Saved entries:
____________

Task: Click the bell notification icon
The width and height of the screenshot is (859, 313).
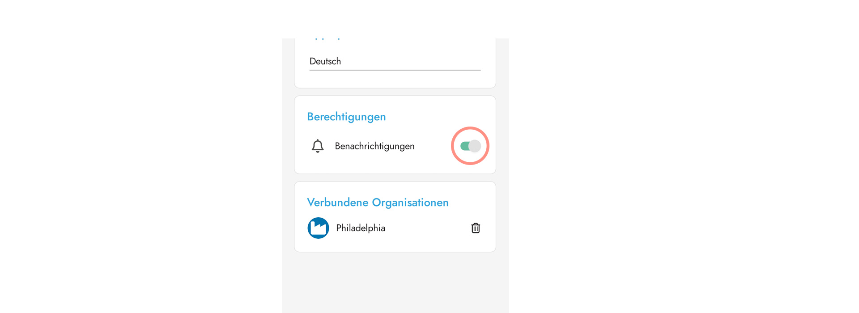Action: coord(318,146)
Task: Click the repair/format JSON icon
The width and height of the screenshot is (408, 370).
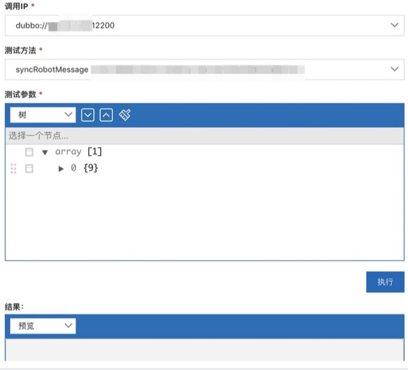Action: coord(125,115)
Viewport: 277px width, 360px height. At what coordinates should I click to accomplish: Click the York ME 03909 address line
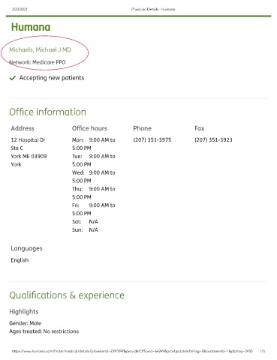(29, 156)
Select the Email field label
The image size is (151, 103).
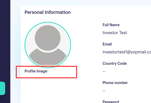coord(107,44)
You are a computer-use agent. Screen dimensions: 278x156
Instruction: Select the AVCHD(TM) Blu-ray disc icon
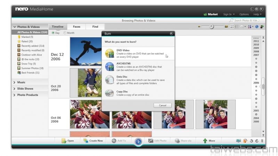pos(109,67)
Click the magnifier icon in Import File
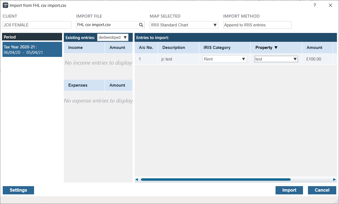Screen dimensions: 339x204 point(141,25)
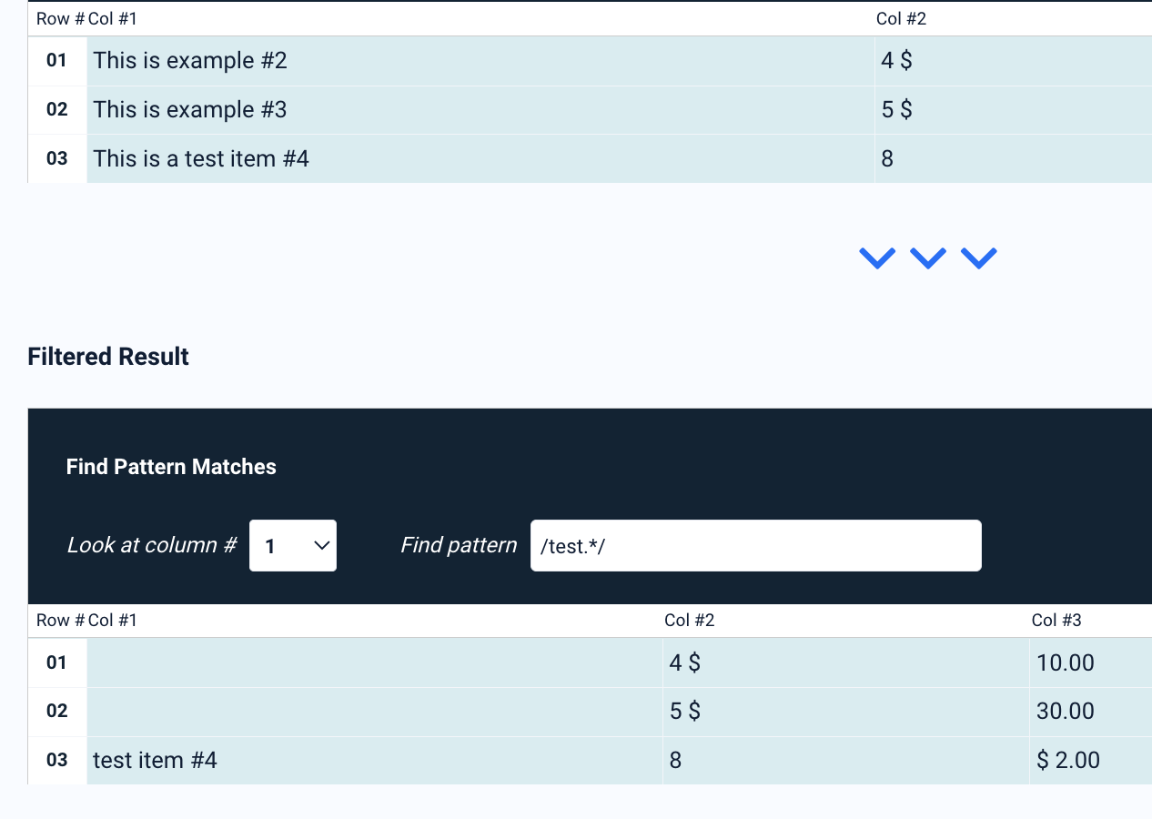Viewport: 1152px width, 819px height.
Task: Click row number 01 in top table
Action: (57, 61)
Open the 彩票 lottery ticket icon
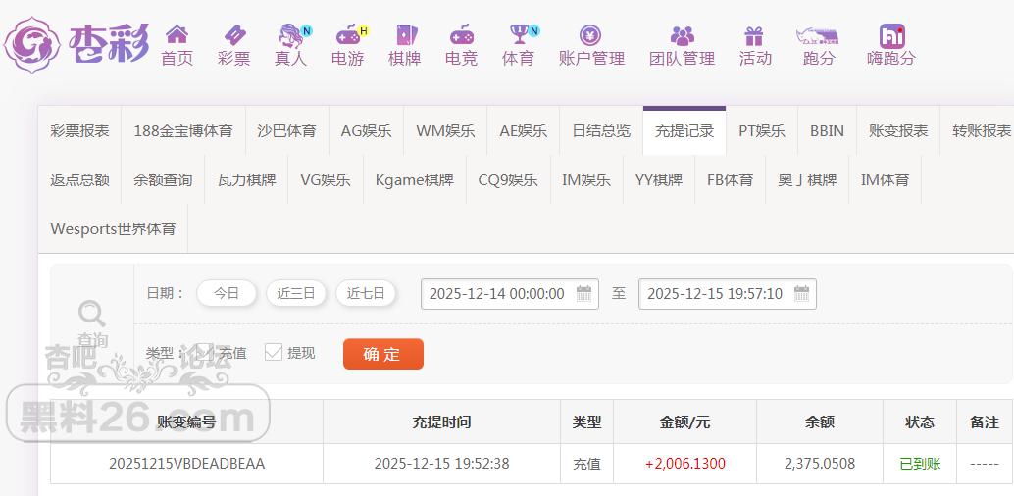Viewport: 1014px width, 496px height. tap(233, 35)
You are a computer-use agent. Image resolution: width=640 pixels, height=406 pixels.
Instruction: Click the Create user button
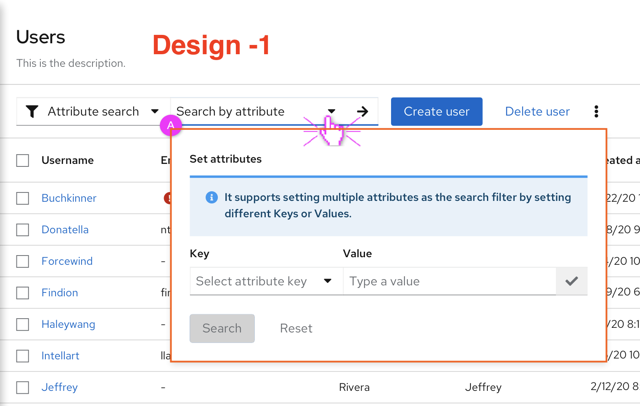coord(436,111)
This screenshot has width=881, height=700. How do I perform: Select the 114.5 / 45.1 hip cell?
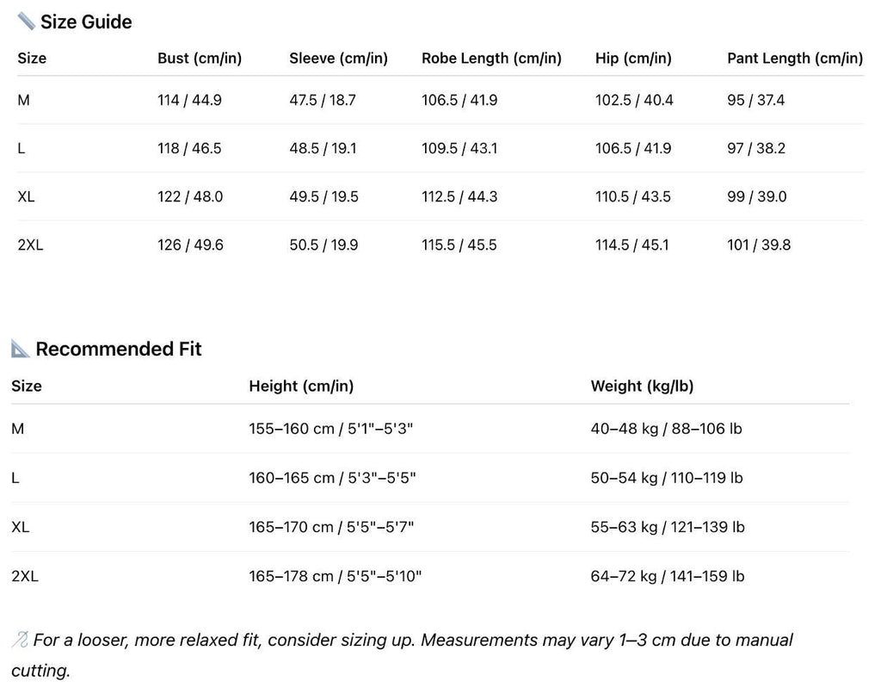[631, 245]
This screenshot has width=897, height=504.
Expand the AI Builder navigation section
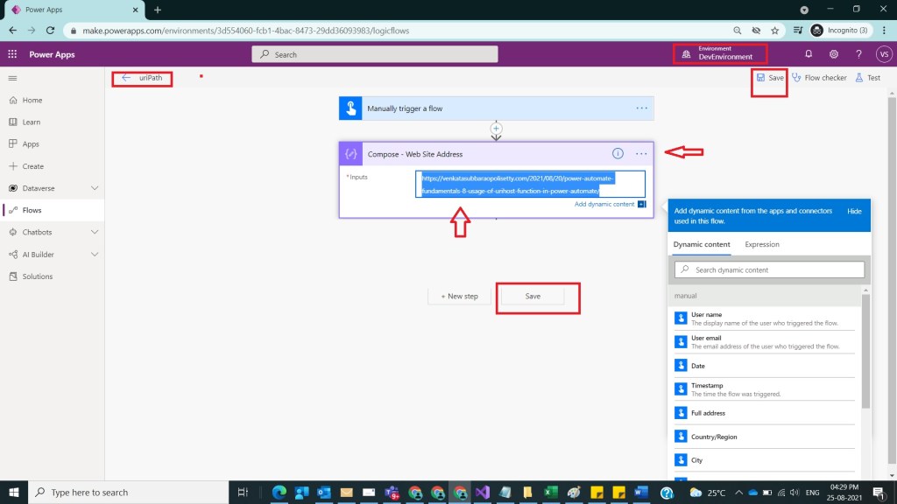[x=95, y=254]
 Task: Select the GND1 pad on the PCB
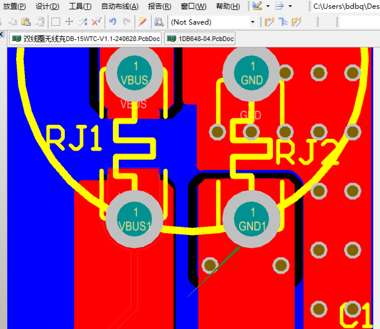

____________

**DIRECTIONS FOR THIS TASK**:
Match on "agent" and copy out every line of the entries that contains it.

**TASK SOLUTION**:
You are a computer-use agent. Screen dimensions: 278x156
You are a computer-use agent. Image resolution: width=640 pixels, height=406 pixels.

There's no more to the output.